| About this exercise |
Return only the tail of the data below, word for word: the line with "Game Boy Color (GBC) (103, 380)" and each line after it through the final one.

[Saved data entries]
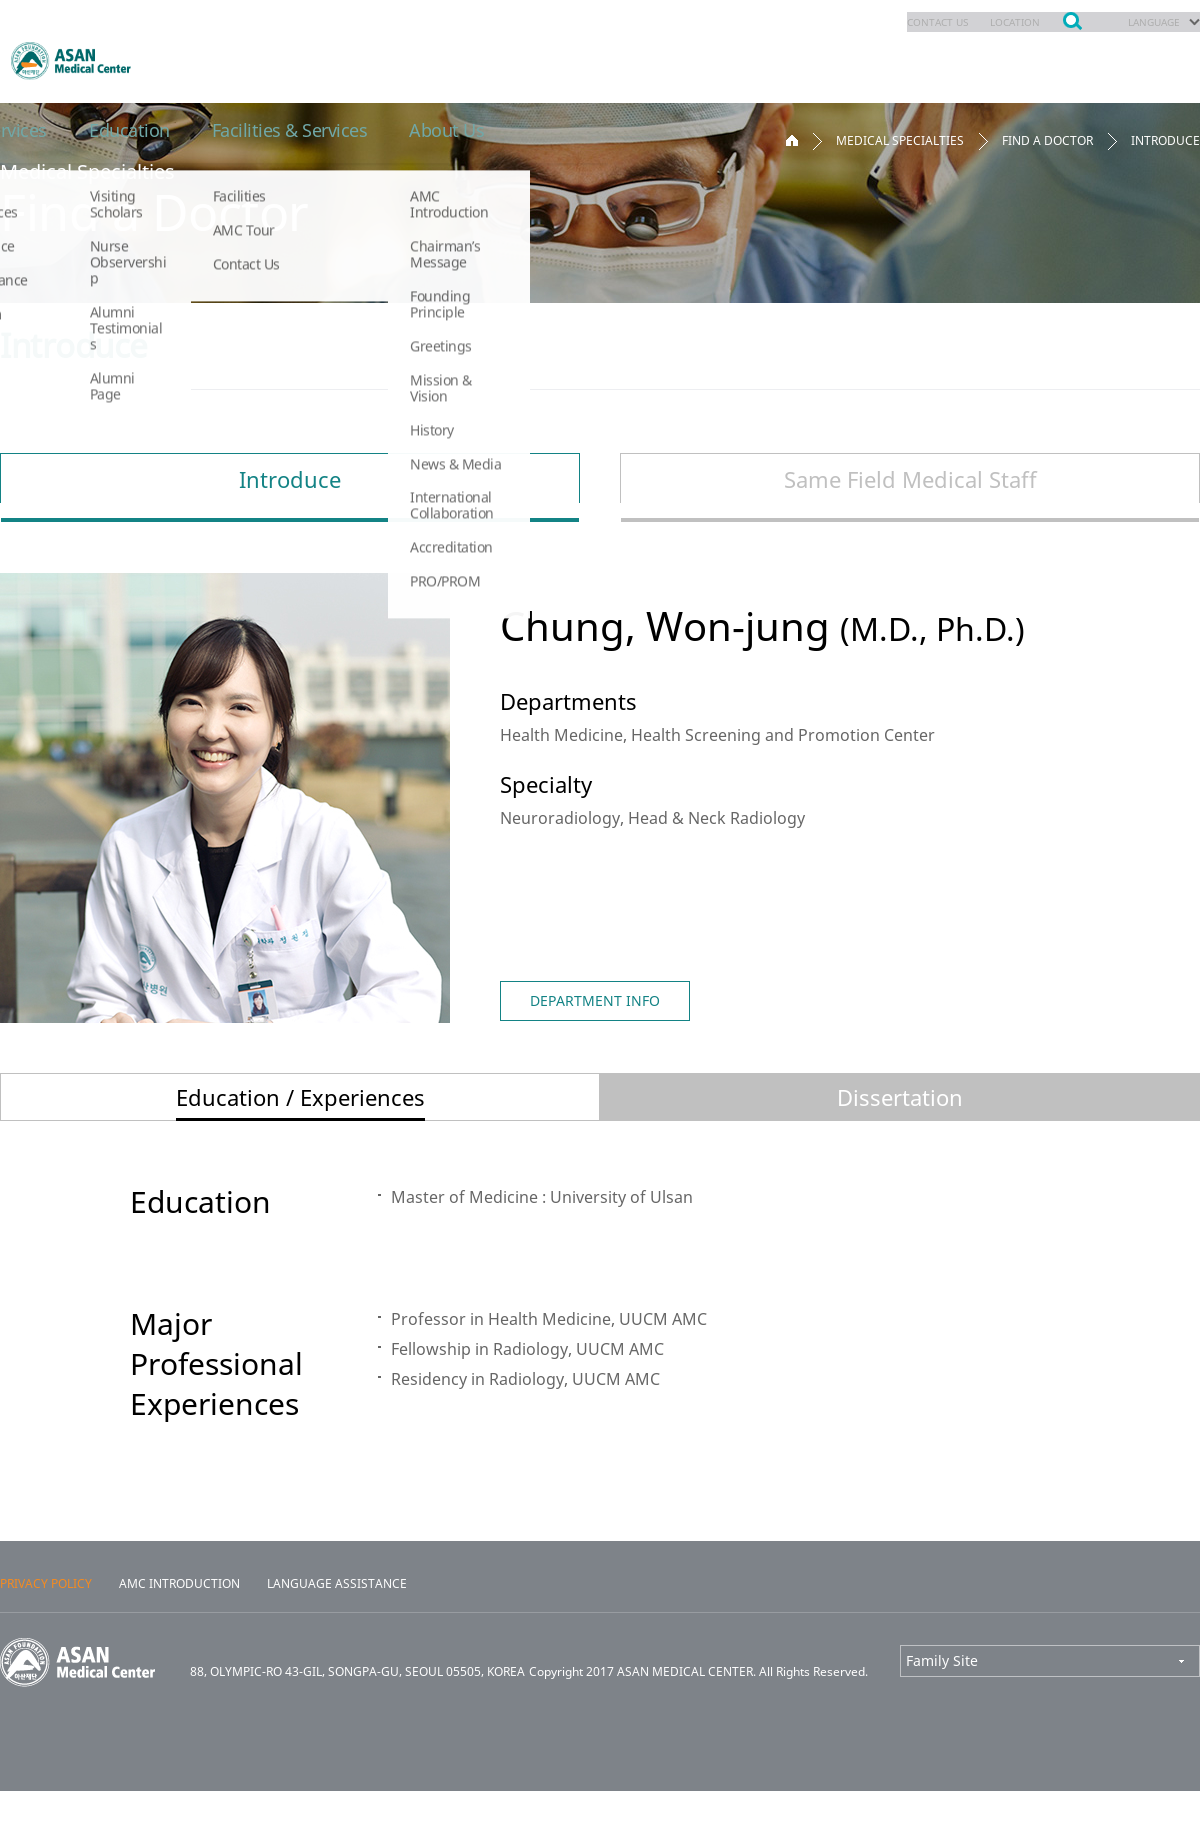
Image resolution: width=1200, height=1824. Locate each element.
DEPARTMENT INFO (595, 1000)
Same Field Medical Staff (910, 479)
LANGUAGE (1147, 22)
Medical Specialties (260, 59)
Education (811, 59)
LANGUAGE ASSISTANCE (337, 1617)
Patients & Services (640, 59)
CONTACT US (907, 22)
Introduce (290, 479)
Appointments (450, 59)
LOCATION (997, 22)
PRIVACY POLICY (46, 1617)
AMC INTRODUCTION (179, 1617)
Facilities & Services (984, 59)
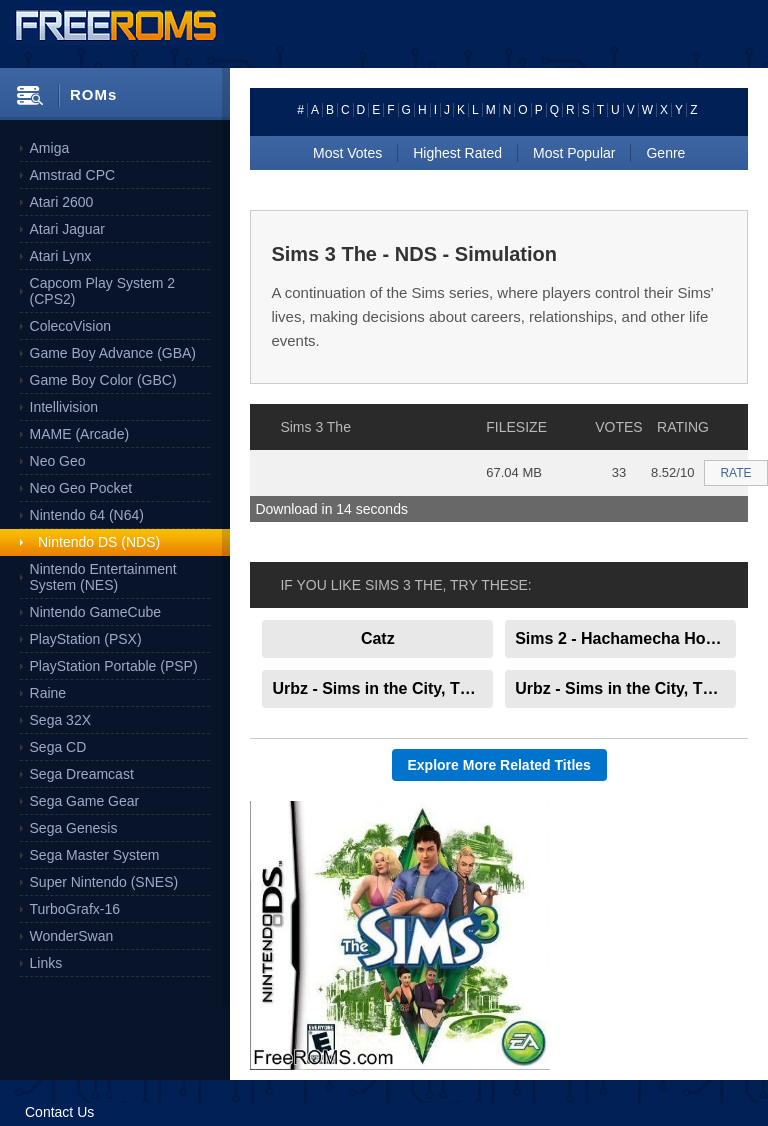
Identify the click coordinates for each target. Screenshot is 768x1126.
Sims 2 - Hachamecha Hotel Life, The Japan (625, 638)
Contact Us (59, 1112)
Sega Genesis (74, 828)
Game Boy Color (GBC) (103, 380)
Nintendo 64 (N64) (87, 515)
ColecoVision (70, 326)
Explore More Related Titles (499, 765)
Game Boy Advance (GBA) (113, 353)
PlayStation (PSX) (86, 639)
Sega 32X (61, 720)
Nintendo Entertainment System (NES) (103, 577)
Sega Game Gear (85, 801)
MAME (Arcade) (80, 434)
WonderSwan (72, 936)
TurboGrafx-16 (75, 909)
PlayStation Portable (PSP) (114, 666)
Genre (665, 153)
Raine (48, 693)
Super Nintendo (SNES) (104, 882)
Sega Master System (95, 855)
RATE (735, 473)
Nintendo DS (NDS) (99, 542)
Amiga (50, 148)
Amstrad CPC (73, 175)
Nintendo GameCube (96, 612)
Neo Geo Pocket (81, 488)
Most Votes (347, 153)
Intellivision (64, 407)
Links (46, 963)
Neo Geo (58, 461)
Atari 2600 (62, 202)
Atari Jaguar (67, 229)
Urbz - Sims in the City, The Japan (382, 688)
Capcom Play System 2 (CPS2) (103, 291)
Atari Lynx (61, 256)
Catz (378, 638)
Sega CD (58, 747)
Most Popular (574, 153)
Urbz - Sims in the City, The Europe (625, 688)
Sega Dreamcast (82, 774)
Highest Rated (457, 153)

| Task response |
Game Boy Color (GBC) (103, 380)
Nintendo 64 (N64) (87, 515)
ColecoVision (70, 326)
Explore More Related Titles (499, 765)
Game Boy Advance (GBA) (113, 353)
PlayStation (PSX) (86, 639)
Sega 32X (61, 720)
Nintendo Entertainment System (NES) (103, 577)
Sega Game Gear (85, 801)
MAME (Arcade) (80, 434)
WonderSwan (72, 936)
TurboGrafx-16 (75, 909)
PlayStation Portable (PSP) (114, 666)
Genre (665, 153)
Raine (48, 693)
Super Nintendo (SNES) (104, 882)
Sega Master System (95, 855)
RATE (735, 473)
Nintendo DS (NDS) (99, 542)
Amiga (50, 148)
Amstrad CPC (73, 175)
Nintendo GameCube (96, 612)
Neo Geo Pocket (81, 488)
Most Votes (347, 153)
Intellivision (64, 407)
Links (46, 963)
Neo Geo (58, 461)
Atari 2600 (62, 202)
Atari Jaguar (67, 229)
Urbz - Sims in the City, The Japan (382, 688)
Capcom Play System 2 (CPS2) (103, 291)
Atari Lynx (61, 256)
Catz (378, 638)
Sega CD (58, 747)
Most Popular (574, 153)
Urbz - Sims in the City, The Europe (625, 688)
Sega Dreamcast (82, 774)
Highest Rated (457, 153)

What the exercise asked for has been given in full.